Wednesday, December 14, 2011

When Fall Movies Are Too Happy or Too Dark What Are the Alternatives?

This is a guest article from our friend Raj.

Happy Feet 2
Major Hollywood productions have recently become more black and white in their emphasis, particularly during the fall season. New films have lately been either entirely happy and sweet hearted affairs (think of Happy Feet Two, The Muppets, the entirely bubbly New Year's Eve, and so on), or rolling to the dark, violent or gloomy side of the human experience (the latest Twilight installment, Immortals, The Girl with the Dragon Tattoo). There are always films in between, but the most promoted blockbusters tend to trend between one pole and the other.

So what is a moviegoer, from the humble malls of Peoria to the Leicester Square Cinema, supposed to do with their entertainment money, with a range of depicted human experience that is only snowflake white or pitch black? Well, what more and more people are doing is widening their menu for getting access to new movies. Many film lovers are getting acquainted with the smaller, quirkier, and most often more honest independent films that don't necessarily cleave to a particular formula, or paint the world as either Day-Glo colors or as a zombie horror fest. On cable, channels like IFC or Sundance are often proving to be preferable to stay home and watch, compared to new releases.

The Twilight Saga: Breaking Dawn - Part 1
Others are getting reacquainted with the classic Hollywood and international features released between the '30s and '60s, which offer a sea of choices for those looking for all varieties of possible views and tones about the drama of life, quite often with superior performers doing the roles. This may mean, again, staying at home and being entertained by Blu-Ray discs and Turner Classic Movies selections versus running to a multiplex. Avoiding wasting money is the immediate benefit of this approach to movies, as well as regularly viewing a higher grade, classic example of each genre.

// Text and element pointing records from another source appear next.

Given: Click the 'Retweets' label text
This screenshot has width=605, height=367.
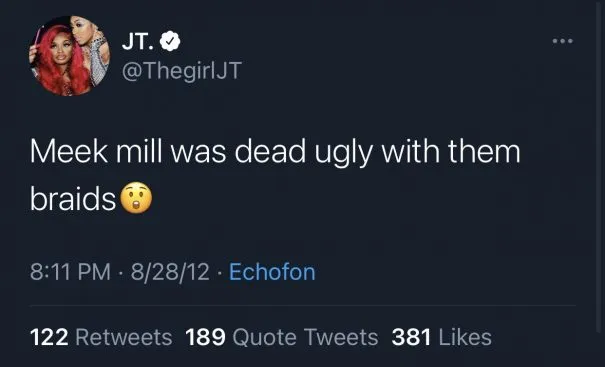Looking at the screenshot, I should (124, 337).
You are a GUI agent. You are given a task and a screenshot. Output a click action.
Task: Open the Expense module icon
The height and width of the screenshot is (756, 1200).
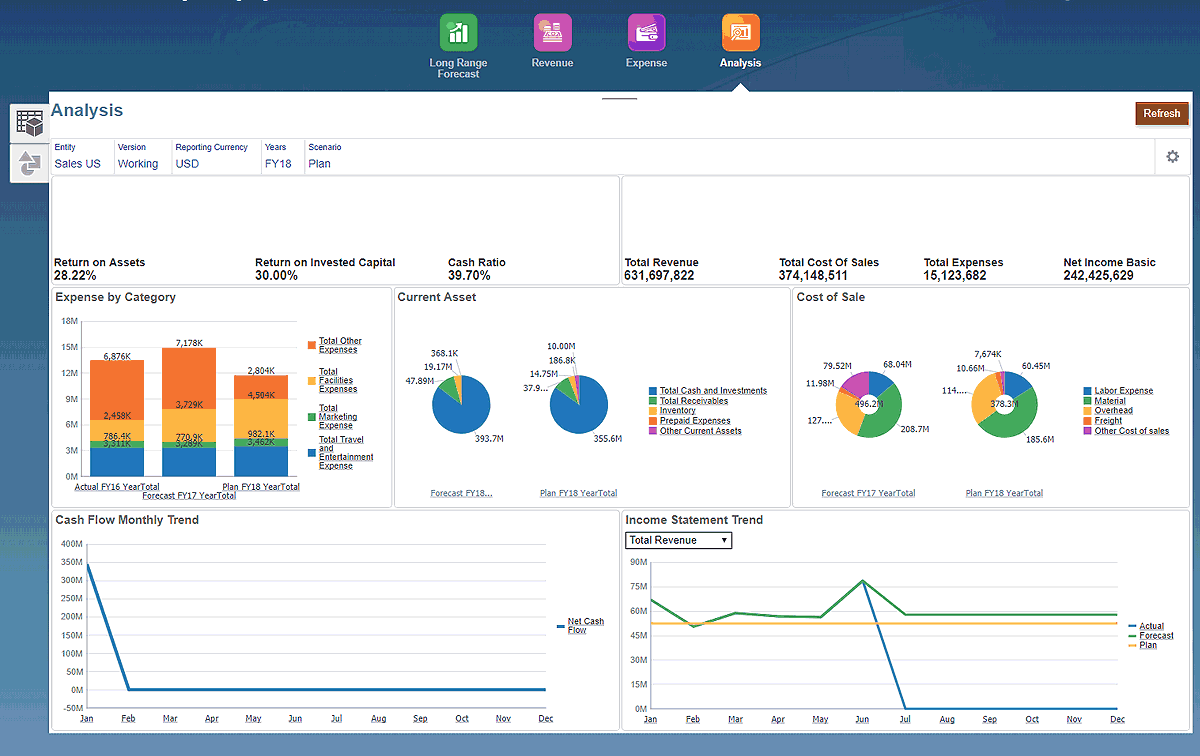(x=646, y=33)
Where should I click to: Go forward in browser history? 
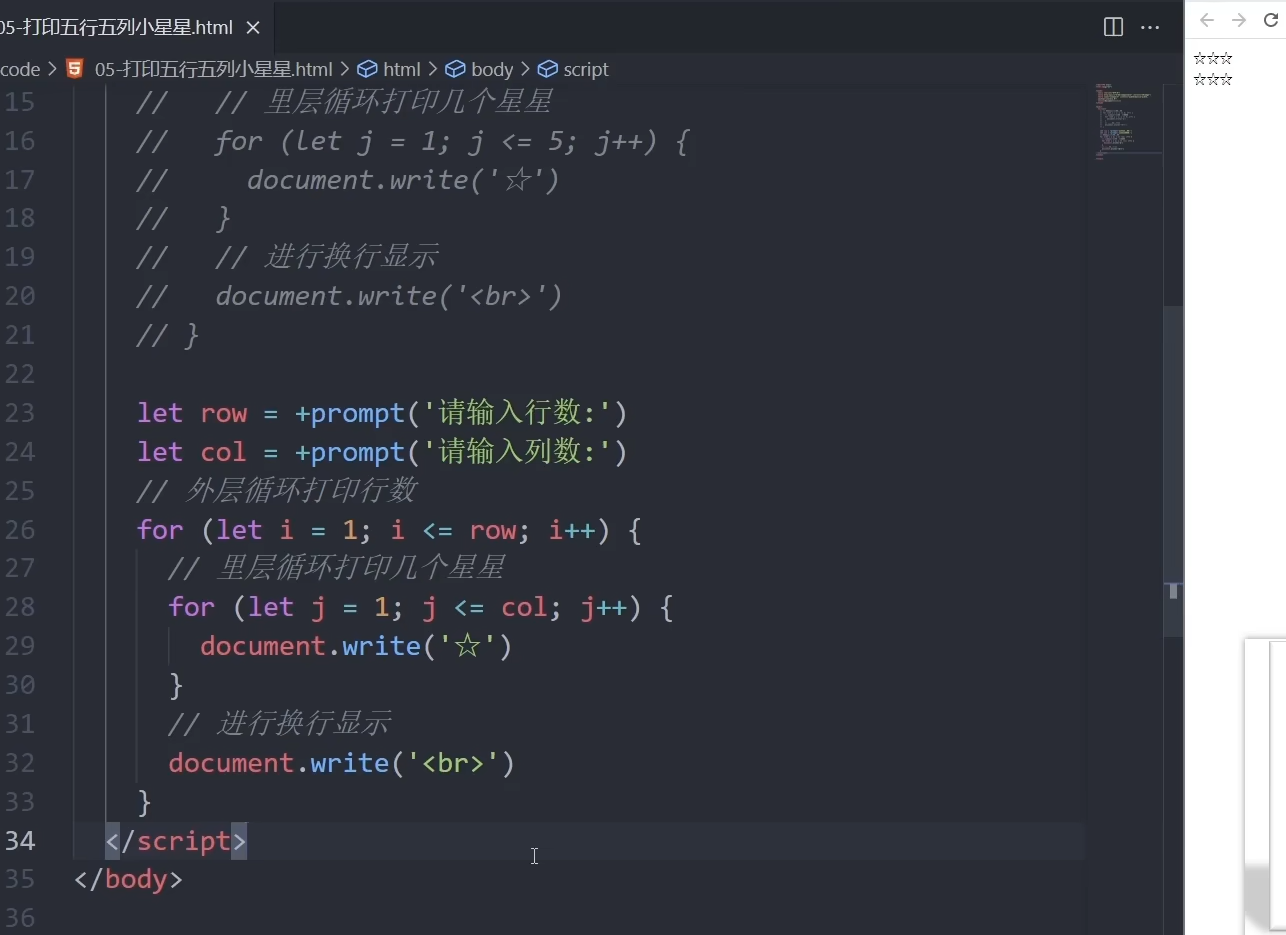point(1238,19)

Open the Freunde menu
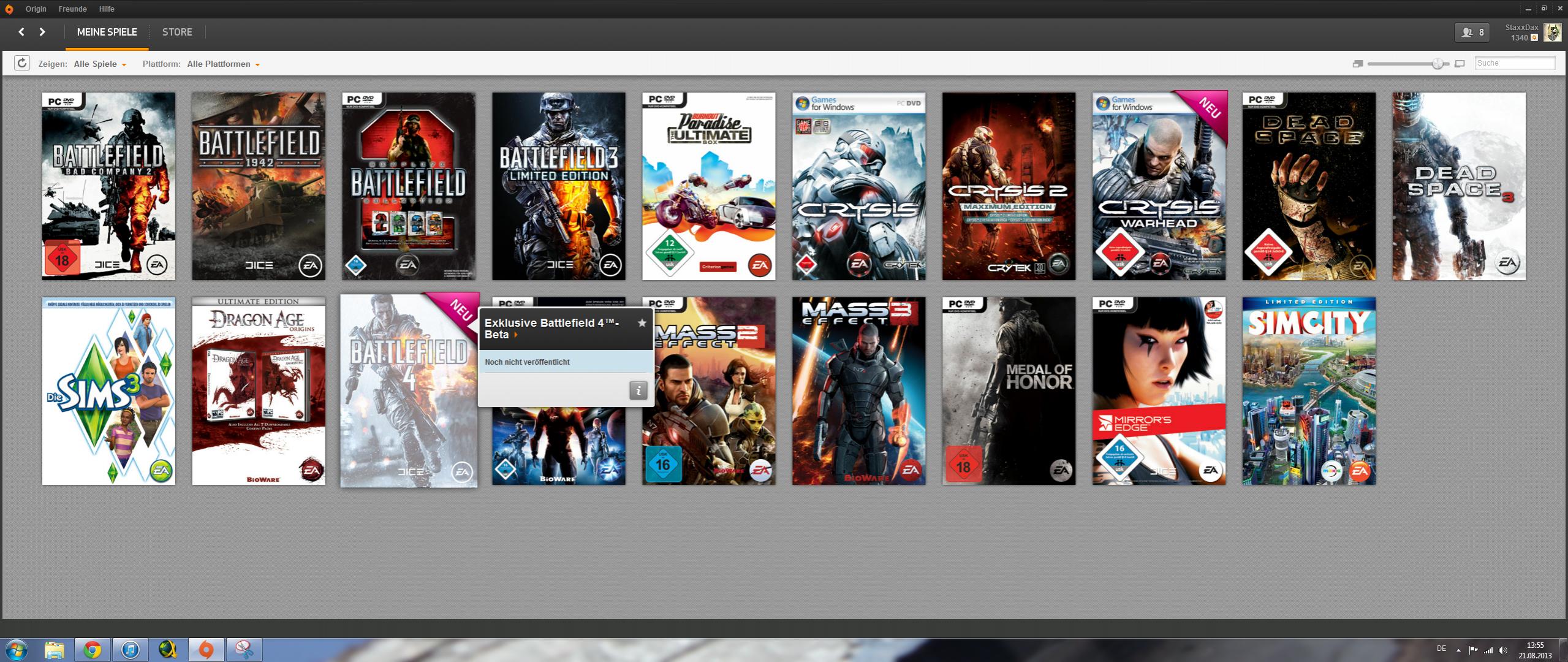pos(72,9)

After all, when it comes down to it, it may just be necessary to stop subsidizing the dumbing down of human drama that is going on with current Hollywood product, by not attending each month until they produce a better crop of films. The average family now has two rich sources (DVDs, and cable movie channels) that provide over 80 years of choices to mine from, that makes it possible to skip the latest pile of simplistic box office releases altogether. Perhaps the studios would then get with the program and give the public more original, complex, and satisfying explorations of the human experience.